- _Page_
START
Girls Gotta Eat – "BJ Tips, Anal, and Uncircumcised Guys" feat. Shaun Galanos
Release Date: February 17, 2025
Hosts: Ashley Hesseltine (A) & Rayna Greenberg (C)
Guest: Shaun Galanos (B), "The Love Drive"
Theme: A candid and comedic dive into the realities of dating, sex, and relationships, with a strong focus this episode on sexual taboos, communication, and sexual variety.
Episode Overview
This episode is a lively, candid, and often hilarious exploration of the kinds of sex, relationship, and body questions listeners might hesitate to ask elsewhere. Ashley and Rayna are joined by Shaun Galanos, a love coach and host of the "We Can Do Better" podcast. Topics range from food debates and wedding planning to an in-depth, honest Q&A about common sexual "taboos"—including anal sex, blow job tips, communication, and what to do when your partner is uncircumcised. The discussion is refreshingly non-judgmental and practical, centering on open conversation and pleasure for all.
END
(Rows of pointing data)
START
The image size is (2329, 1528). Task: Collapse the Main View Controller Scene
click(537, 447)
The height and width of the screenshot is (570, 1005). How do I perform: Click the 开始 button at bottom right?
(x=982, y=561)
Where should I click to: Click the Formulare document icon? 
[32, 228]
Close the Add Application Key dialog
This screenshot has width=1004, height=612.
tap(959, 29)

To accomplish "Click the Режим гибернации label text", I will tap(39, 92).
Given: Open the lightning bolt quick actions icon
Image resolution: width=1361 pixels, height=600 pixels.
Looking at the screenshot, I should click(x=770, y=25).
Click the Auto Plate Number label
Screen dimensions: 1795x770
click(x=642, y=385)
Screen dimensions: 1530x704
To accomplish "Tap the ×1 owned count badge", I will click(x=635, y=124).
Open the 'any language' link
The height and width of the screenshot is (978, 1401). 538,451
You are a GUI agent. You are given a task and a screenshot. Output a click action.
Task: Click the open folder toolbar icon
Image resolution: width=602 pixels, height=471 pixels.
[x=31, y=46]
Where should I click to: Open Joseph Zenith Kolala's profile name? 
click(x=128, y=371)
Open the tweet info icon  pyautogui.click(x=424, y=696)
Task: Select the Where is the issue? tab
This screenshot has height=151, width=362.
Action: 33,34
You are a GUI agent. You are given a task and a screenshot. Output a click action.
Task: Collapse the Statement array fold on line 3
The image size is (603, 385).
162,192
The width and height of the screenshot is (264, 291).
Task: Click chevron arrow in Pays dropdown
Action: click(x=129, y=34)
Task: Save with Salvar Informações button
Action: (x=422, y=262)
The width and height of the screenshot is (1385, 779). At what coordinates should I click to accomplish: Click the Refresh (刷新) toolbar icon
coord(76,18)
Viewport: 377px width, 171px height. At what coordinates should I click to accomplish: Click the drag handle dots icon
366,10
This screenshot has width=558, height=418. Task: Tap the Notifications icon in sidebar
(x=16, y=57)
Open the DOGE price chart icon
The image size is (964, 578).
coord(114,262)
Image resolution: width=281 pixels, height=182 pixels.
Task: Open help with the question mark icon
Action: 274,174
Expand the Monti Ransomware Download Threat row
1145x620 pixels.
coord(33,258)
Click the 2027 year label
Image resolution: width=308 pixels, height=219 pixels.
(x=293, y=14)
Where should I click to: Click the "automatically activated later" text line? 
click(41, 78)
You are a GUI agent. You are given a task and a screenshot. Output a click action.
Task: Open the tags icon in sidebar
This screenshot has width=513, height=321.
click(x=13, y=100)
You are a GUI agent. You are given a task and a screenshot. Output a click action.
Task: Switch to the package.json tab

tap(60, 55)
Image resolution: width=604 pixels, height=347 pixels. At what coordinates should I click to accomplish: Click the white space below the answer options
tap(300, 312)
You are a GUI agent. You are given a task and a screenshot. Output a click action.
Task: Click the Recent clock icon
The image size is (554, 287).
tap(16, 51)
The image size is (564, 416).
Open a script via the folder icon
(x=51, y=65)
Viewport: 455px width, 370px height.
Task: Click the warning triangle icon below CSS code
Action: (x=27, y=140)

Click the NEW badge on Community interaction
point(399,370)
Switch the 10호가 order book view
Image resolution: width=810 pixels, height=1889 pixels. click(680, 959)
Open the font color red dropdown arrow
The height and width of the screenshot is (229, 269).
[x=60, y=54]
END
- _Written exercise 1_
According to the podcast episode summary, what podcast does the guest host?
- _Written exercise 2_
Continue the podcast episode summary from where it stops.
The rows are not needed for anything here.

- _Reply 1_
"We Can Do Better"

- _Reply 2_
Key Discussion Points & Insights
1. Life Chats and Banter [02:11–15:21]
- Room Temperature vs. Fridge Butter: The hosts debate whether butter and other foods belong in the fridge or at room temp. Rayna’s a fan of room temp butter for easy spreading:
“Nothing is better than room temp butter.” – Rayna [09:08]
- Vanity Plates in Delaware: Rayna explains the quirky culture of low-numbered plates as family heirlooms.
- Clothing Rant:
“Who looked at a pair of jeans and was like, ‘You know what we should do? Make this harder to put on and get off’?” – Ashley [13:42]
2. Wedding Planning Update [22:15–27:15]
- Rayna shares her genuine excitement with her wedding planner, Jacqueline (The Wedding Plan and Company), and plugs their honest, transparent approach to event planning.
“She really got my vibe, and she’s been on it, and I just loved working with her.” – Rayna [24:03]
- Discussion on the logistics and emotional experience of planning a wedding as a couple, including the business-like energy of a Zoom meeting with her fiancé.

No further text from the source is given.